Dari segi budaya, kesurupan bukan hanya sekadar pengalaman, tapi juga bagian dari perilaku manusia dan juga kepercayaan. Penelitian Ferracutti (1996) pernah mengungkap bahwa mereka yang punya kepercayaan kuat terhadap nilai-nilai religius lebih mudah mengalami kesurupan, dan itu disengaja.
Contoh, dalam ritual mistik kuda lumping atau reog, peneliti di AS menemukan fungsi dari bunyi-bunyian seperti musik atau tabuhan drum yang mengiringi ternyata berperan penting dalam membuat para medium tetap terjaga dan sadar, meskipun digunakan juga untuk menginduksi kesurupan.

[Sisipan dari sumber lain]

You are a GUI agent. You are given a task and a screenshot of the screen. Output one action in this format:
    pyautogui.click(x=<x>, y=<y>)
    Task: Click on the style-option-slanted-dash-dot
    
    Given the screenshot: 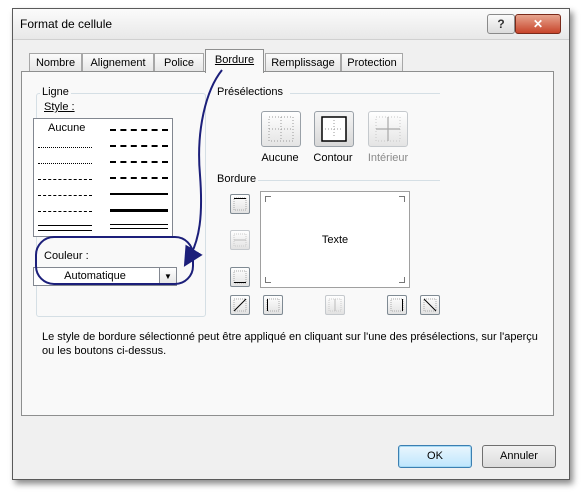 What is the action you would take?
    pyautogui.click(x=139, y=146)
    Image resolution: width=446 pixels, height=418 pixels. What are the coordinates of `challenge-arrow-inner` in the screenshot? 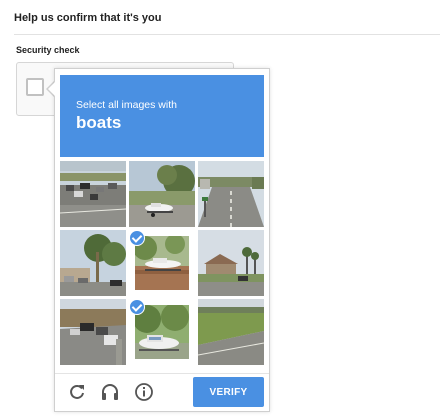 It's located at (52, 89).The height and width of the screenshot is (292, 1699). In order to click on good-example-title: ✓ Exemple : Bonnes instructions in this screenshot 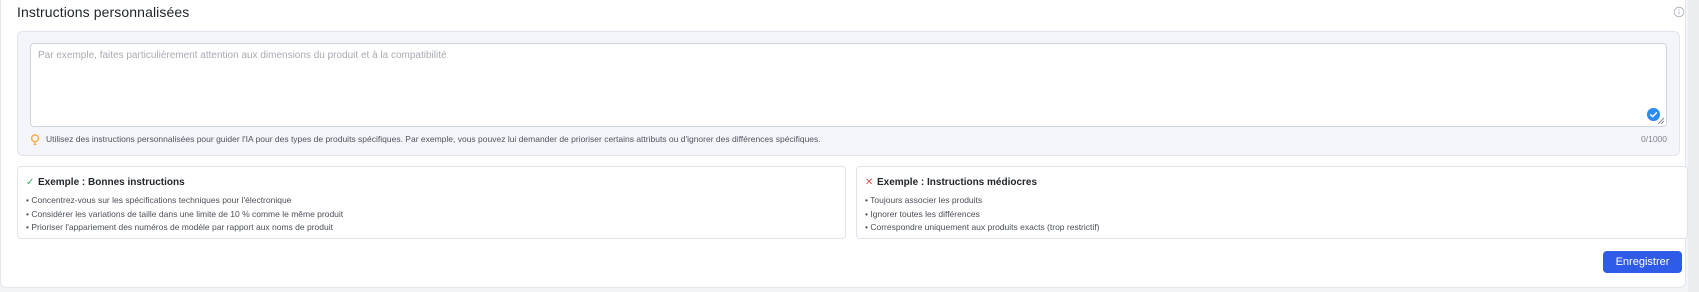, I will do `click(106, 182)`.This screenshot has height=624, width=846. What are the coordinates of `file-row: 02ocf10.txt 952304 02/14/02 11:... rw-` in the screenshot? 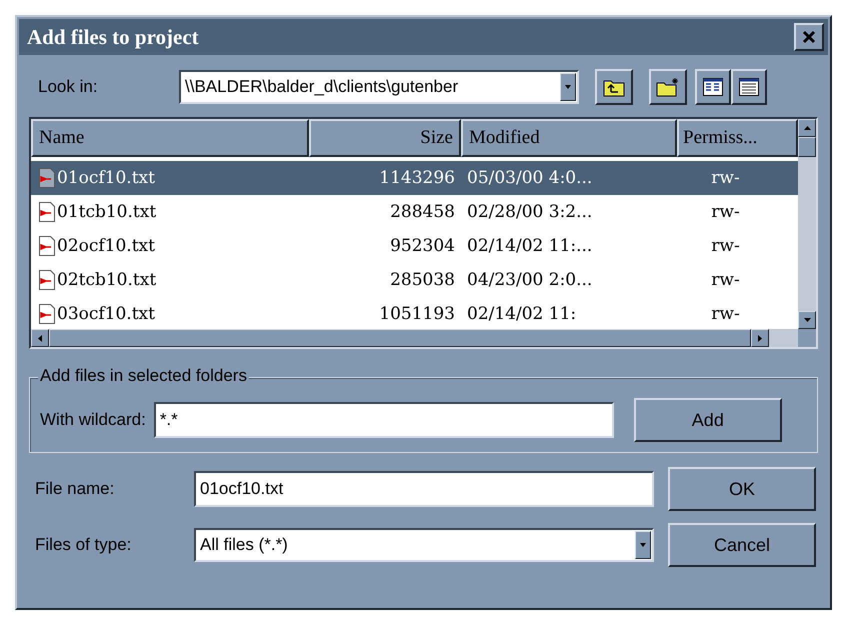 It's located at (414, 246).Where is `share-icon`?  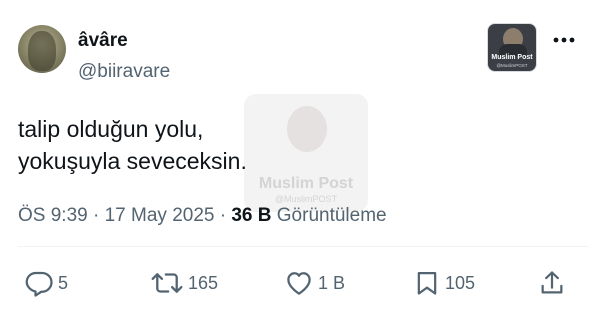 share-icon is located at coordinates (552, 282).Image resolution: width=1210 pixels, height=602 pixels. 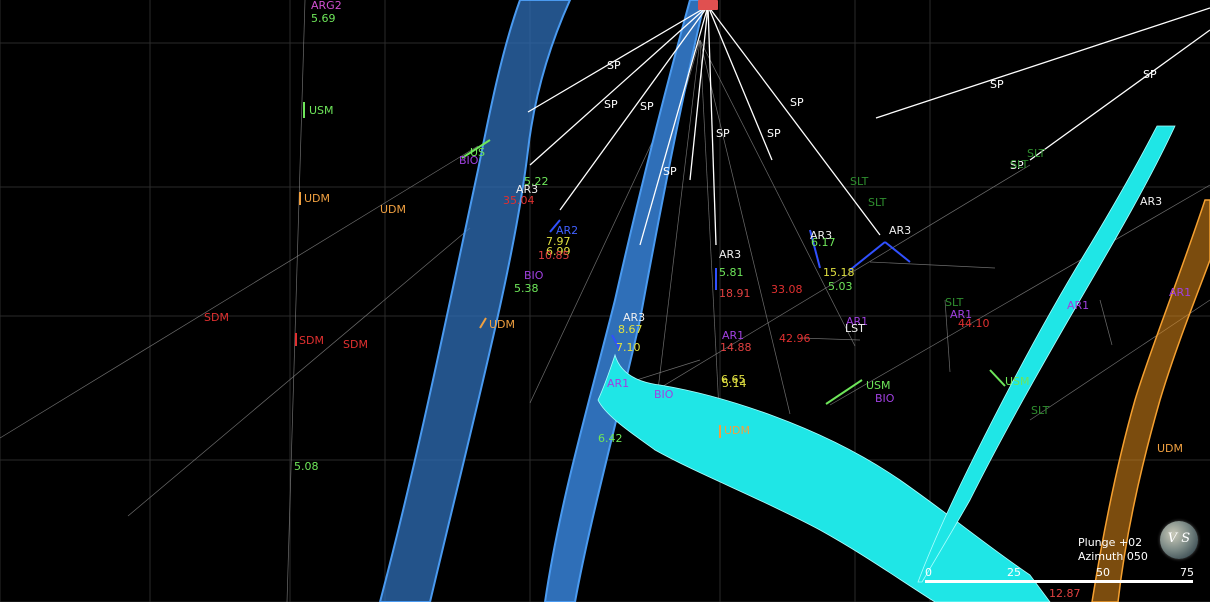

Sebabnya, kesurupan terkait dengan keadaan berubahnya kesadaran (altered state of consciousness/ASC). Jadi, bukan benar-benar hilang kendali atas tubuh dan pikiran. Wolfgang Miltner, psikolog klinis dari Friedrich Schiller University di Jena, Jerman, mengatakan bahwa dalam keadaan sadar pikiran kita aktif, dan aktivitas otak bisa diukur lewat gelombang beta.
Siswanto, S.Psi.,M.Si, dalam studinya, pengarang buku Psikologi Kesehatan Mental Awas Kesurupan!, menemukan bahwa penyebab utama kesurupan adalah stres sosial dan mental yang ditekan ke alam bawah sadar sehingga memengaruhi kondisi emosional.
British Journal of Psychiatry menulis kesurupan bisa menular meski dipicu satu orang. Ini tergolong penyakit yang disebut psikogenik masal, karena bisa menyebar sesuai kredibilitas dan kerentanan suatu komunitas tertentu.Misal, lingkungan homogen bernasib sama atau memiliki penderitaan sama.